— Task brief —
Can you copy every line of the records below word for word, leaving the pictures out of your answer?

— BEGIN Material for the task —

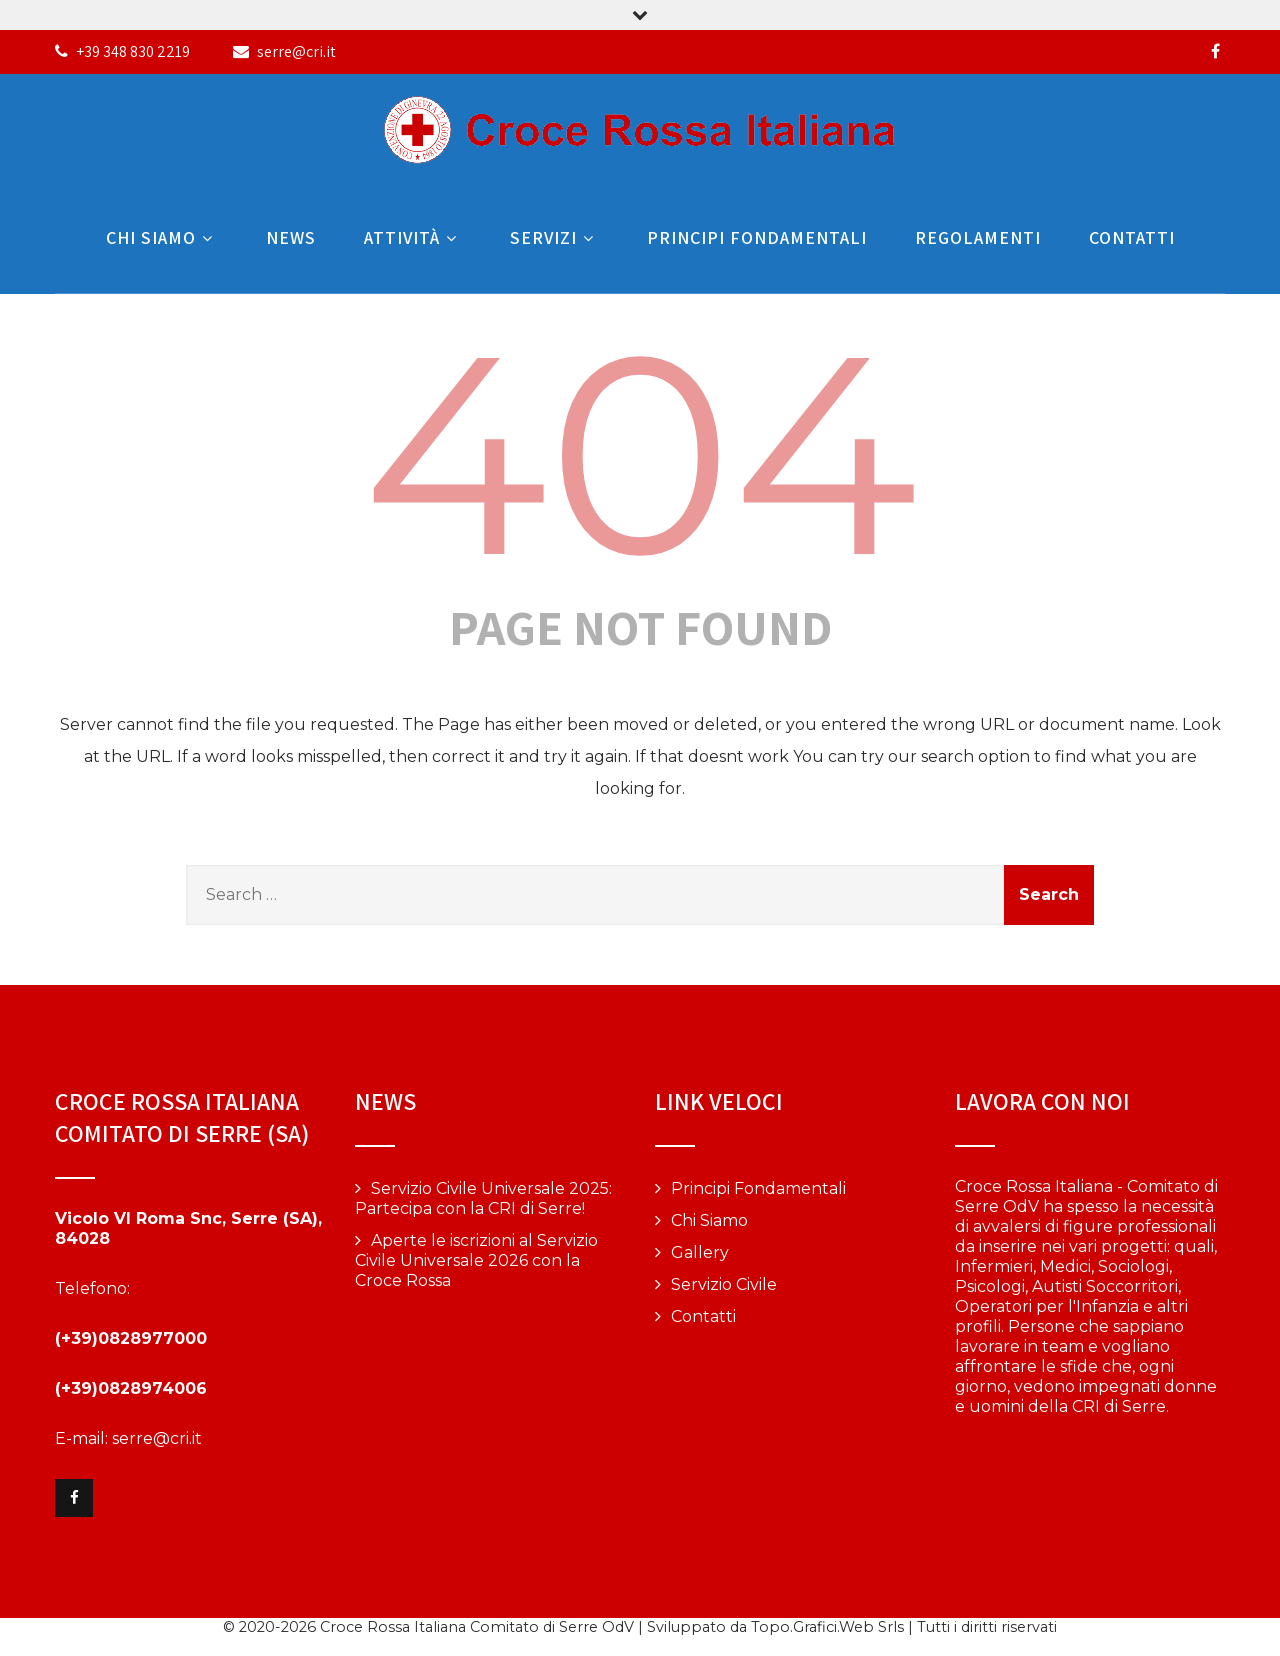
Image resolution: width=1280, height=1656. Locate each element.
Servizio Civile (724, 1284)
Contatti (1132, 237)
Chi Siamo (162, 237)
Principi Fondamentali (757, 237)
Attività (413, 237)
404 (640, 453)
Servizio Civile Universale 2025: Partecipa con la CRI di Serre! (483, 1198)
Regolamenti (978, 237)
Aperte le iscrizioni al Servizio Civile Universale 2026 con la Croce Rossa (476, 1260)
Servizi (554, 237)
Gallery (700, 1252)
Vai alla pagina (1011, 1456)
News (291, 237)
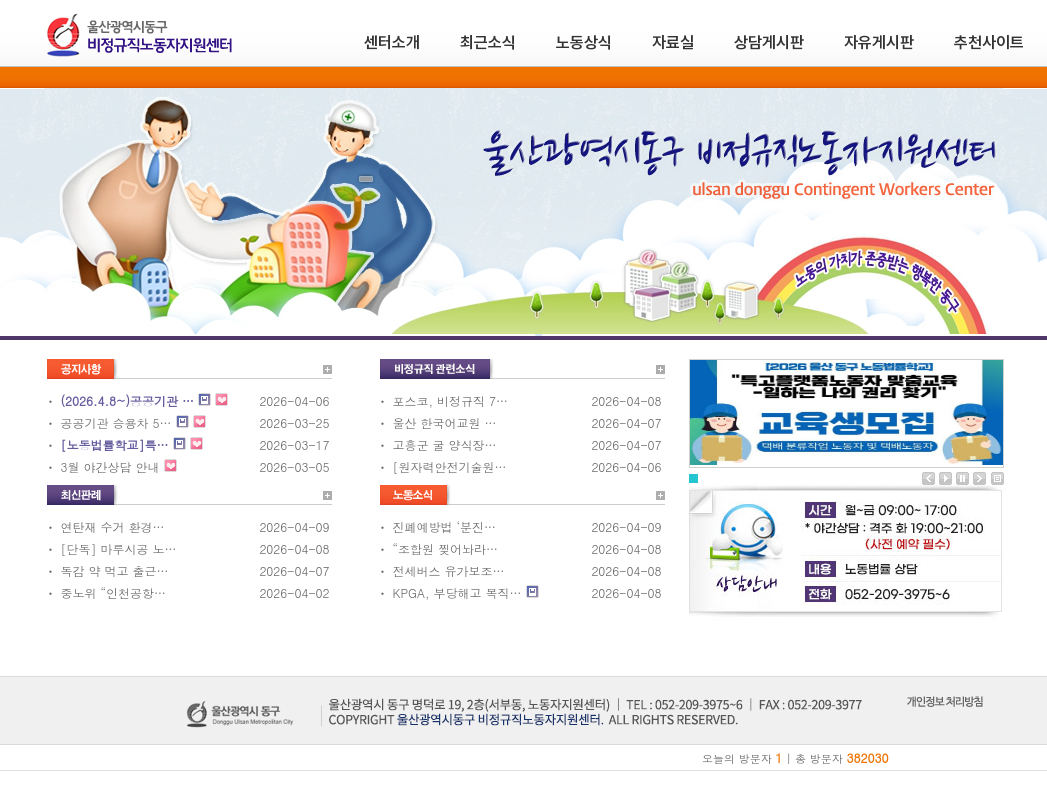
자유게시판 (879, 42)
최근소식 (488, 42)
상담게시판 (769, 42)
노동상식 (584, 42)
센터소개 (392, 42)
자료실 (673, 42)
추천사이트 (989, 42)
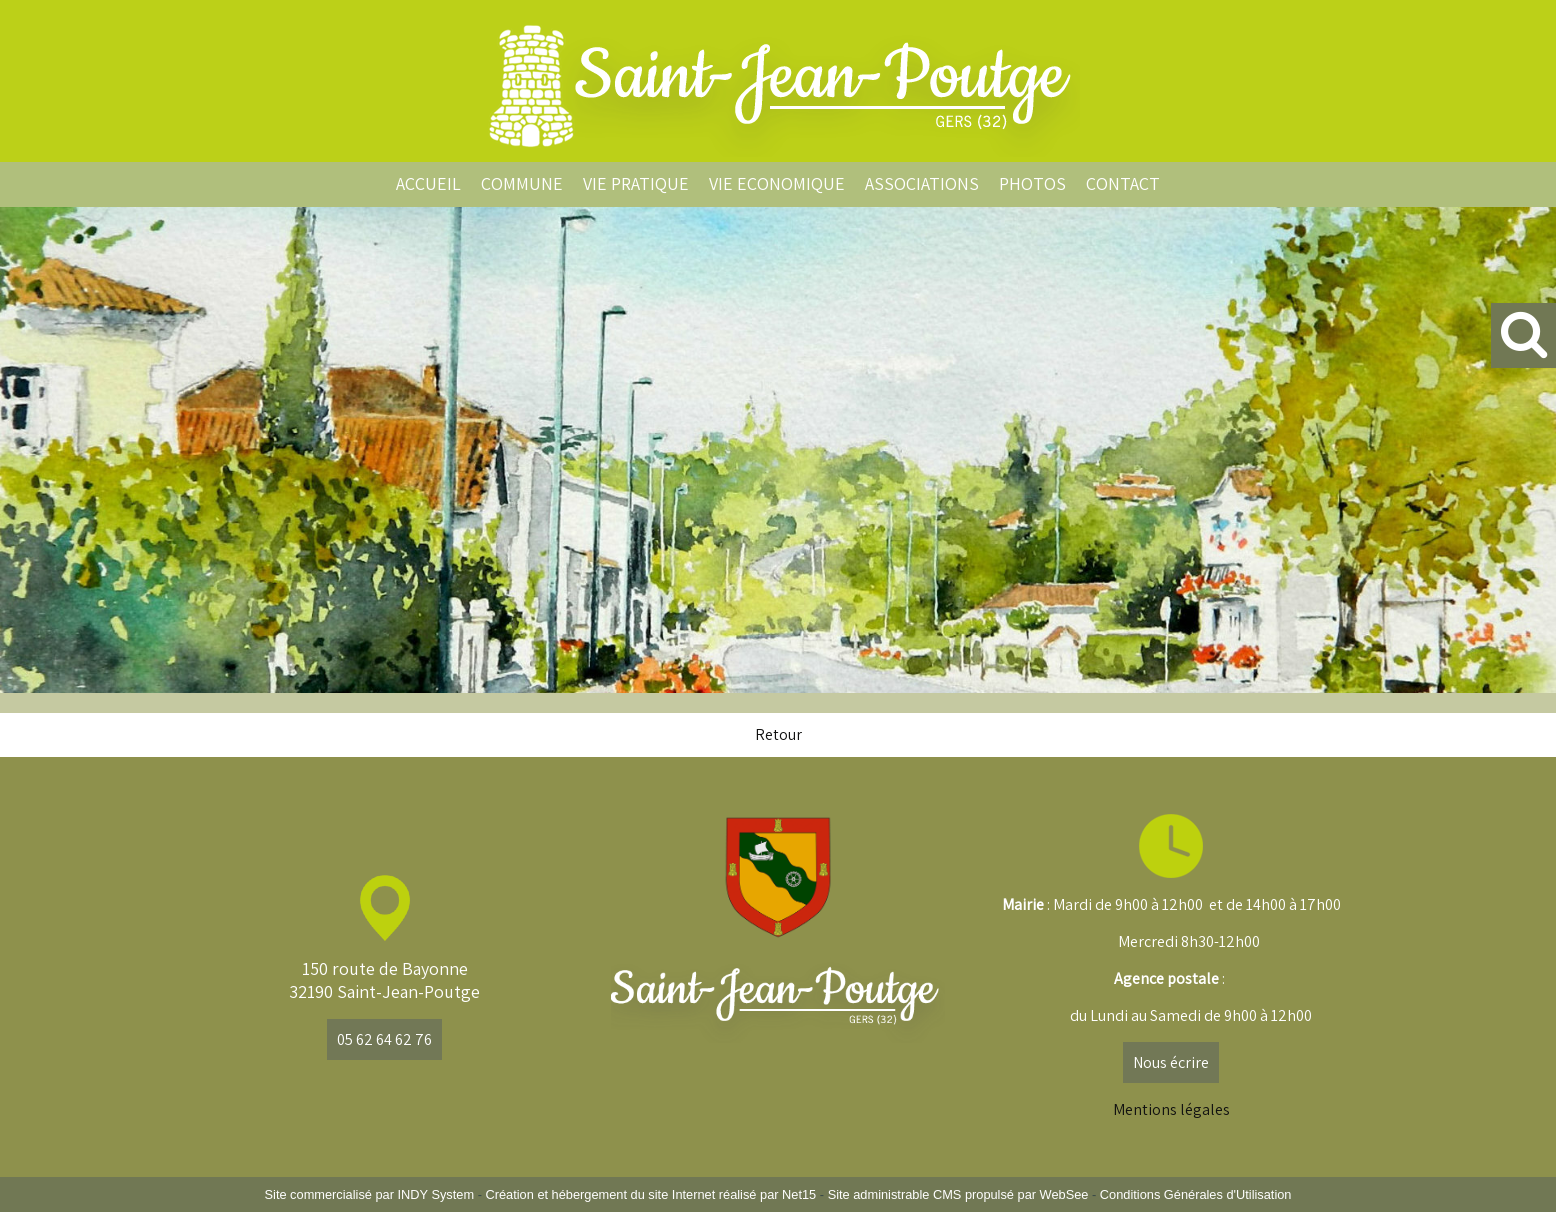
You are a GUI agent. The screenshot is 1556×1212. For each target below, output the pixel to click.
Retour (778, 734)
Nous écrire (1171, 1062)
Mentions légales (1171, 1109)
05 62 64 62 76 (384, 1039)
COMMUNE (522, 183)
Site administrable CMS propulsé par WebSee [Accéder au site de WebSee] (958, 1194)
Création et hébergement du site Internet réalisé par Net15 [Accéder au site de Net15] (650, 1194)
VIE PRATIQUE (636, 183)
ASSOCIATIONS (922, 183)
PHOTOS (1032, 183)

— END Material for the task —

— Answer for the task —
Image resolution: width=1280, height=1656. Locate each element.
Servizio Civile (724, 1284)
Contatti (1132, 237)
Chi Siamo (162, 237)
Principi Fondamentali (757, 237)
Attività (413, 237)
404 (640, 453)
Servizio Civile Universale 2025: Partecipa con la CRI di Serre! (483, 1198)
Regolamenti (978, 237)
Aperte le iscrizioni al Servizio Civile Universale 2026 con la Croce Rossa (476, 1260)
Servizi (554, 237)
Gallery (700, 1252)
Vai alla pagina (1011, 1456)
News (291, 237)
자유게시판 (879, 42)
최근소식 (488, 42)
상담게시판 (769, 42)
노동상식 (584, 42)
센터소개 (392, 42)
자료실 (673, 42)
추천사이트 (989, 42)
You are a GUI agent. The screenshot is 1556×1212. For each target below, output the pixel to click.
Retour (778, 734)
Nous écrire (1171, 1062)
Mentions légales (1171, 1109)
05 62 64 62 76 (384, 1039)
COMMUNE (522, 183)
Site administrable CMS propulsé par WebSee [Accéder au site de WebSee] (958, 1194)
Création et hébergement du site Internet réalisé par Net15 [Accéder au site de Net15] (650, 1194)
VIE PRATIQUE (636, 183)
ASSOCIATIONS (922, 183)
PHOTOS (1032, 183)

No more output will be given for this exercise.